There Are No Dumb Questions
Jo Handelsman, a plant pathologist who studies the way bacteria
communicate, starts every meeting with undergraduates the same way.
"Everyone come up with a dumb question," she instructs. "They soon
learn that there are no dumb questions."
Just as Handelsman creates an environment where undergraduates feel
safe asking "dumb questions," the new HHMI Professor plans to build an
intensely interactive and supportive undergraduate research group to
conduct research in her lab throughout their college years. She's
looking especially for minorities and women, and she wants science
education majors as well as those majoring in biology. "We will invite
them into the community of science by including them in the
conversation of the laboratory, which can be very intimidating to an
undergraduate," she explains. She hopes that engaging in research and
sharing the thrill of discovery about micro-organisms with each other
and the rest of the research group will draw them to careers in
scientific research.
A professor of plant pathology and co-director of the university's
Women in Science and Engineering Leadership Institute, Handelsman won
the first Recognition Award from Cabinet 99, a Wisconsin Alumni
Association initiative, for her professional achievement and commitment
to furthering the status of women at the university. Recognizing that
she may be seen as a role model for women in science, Handelsman says,
"Role models are just to let people know that their dreams are
possible.
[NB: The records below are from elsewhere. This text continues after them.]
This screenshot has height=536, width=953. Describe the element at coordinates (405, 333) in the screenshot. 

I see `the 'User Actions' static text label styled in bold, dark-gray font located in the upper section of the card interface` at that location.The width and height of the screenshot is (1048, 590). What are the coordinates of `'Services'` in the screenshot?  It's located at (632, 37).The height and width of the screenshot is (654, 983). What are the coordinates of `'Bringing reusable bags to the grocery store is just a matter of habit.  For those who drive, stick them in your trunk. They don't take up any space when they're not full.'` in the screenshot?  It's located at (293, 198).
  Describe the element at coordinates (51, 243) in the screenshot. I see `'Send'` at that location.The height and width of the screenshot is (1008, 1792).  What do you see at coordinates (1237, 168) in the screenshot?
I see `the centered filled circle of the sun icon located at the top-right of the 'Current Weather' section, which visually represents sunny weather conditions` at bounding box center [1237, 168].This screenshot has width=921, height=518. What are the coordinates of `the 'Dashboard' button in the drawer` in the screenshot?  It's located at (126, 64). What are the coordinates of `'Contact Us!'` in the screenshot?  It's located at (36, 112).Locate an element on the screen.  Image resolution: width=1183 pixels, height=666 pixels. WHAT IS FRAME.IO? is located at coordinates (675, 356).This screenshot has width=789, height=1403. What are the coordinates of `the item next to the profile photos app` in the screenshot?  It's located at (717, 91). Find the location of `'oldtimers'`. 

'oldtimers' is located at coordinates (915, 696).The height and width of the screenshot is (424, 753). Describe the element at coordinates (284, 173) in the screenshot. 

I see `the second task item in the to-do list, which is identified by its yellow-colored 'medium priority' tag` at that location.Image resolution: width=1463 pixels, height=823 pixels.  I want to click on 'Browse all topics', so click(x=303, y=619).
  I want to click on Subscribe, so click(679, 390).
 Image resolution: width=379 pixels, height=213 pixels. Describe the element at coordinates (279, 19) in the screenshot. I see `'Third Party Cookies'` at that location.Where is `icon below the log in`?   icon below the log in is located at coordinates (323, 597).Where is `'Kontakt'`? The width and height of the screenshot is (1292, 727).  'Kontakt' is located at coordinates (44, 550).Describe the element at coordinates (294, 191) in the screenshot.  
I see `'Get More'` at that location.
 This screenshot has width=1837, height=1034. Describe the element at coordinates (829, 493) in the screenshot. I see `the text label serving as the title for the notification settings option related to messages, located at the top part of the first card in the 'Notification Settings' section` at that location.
One of my goals is to let girls and young women know that
they don't have to give up being human or female and having fun to be
scientists." She hopes to emulate the influence that bacterial
geneticist Martha Howe had on her during her own student days. "She was
the kind of woman scientist I aspired to be: brilliant, meticulous and
feminine, with a generosity of spirit and a gentle warmth that made her
an incredible mentor. She always had time for her students and
colleagues."
As an HHMI Professor, Handelsman also will reach out to the world
through The Spud
Files, an interactive website she plans to build around the
story of the Irish potato famine. Its goal is to present biology in
sufficient depth to be useful in college courses, yet comprehensible
and interesting to the public. The materials on the website will be
freely available for any teacher to use.
To Handelsman, teaching and research cannot be separated, so she
plans to establish an HHMI Teaching Fellows Program to help graduate
students and postdoctoral fellows improve their teaching skills. She
called the HHMI Professors program "one of the first to acknowledge
that research and teaching aren't at odds. They enhance and enrich each
other. I hope to help researchers become fantastic teachers and see how
that enhances their research."
Jo Handelsman is betting that it will.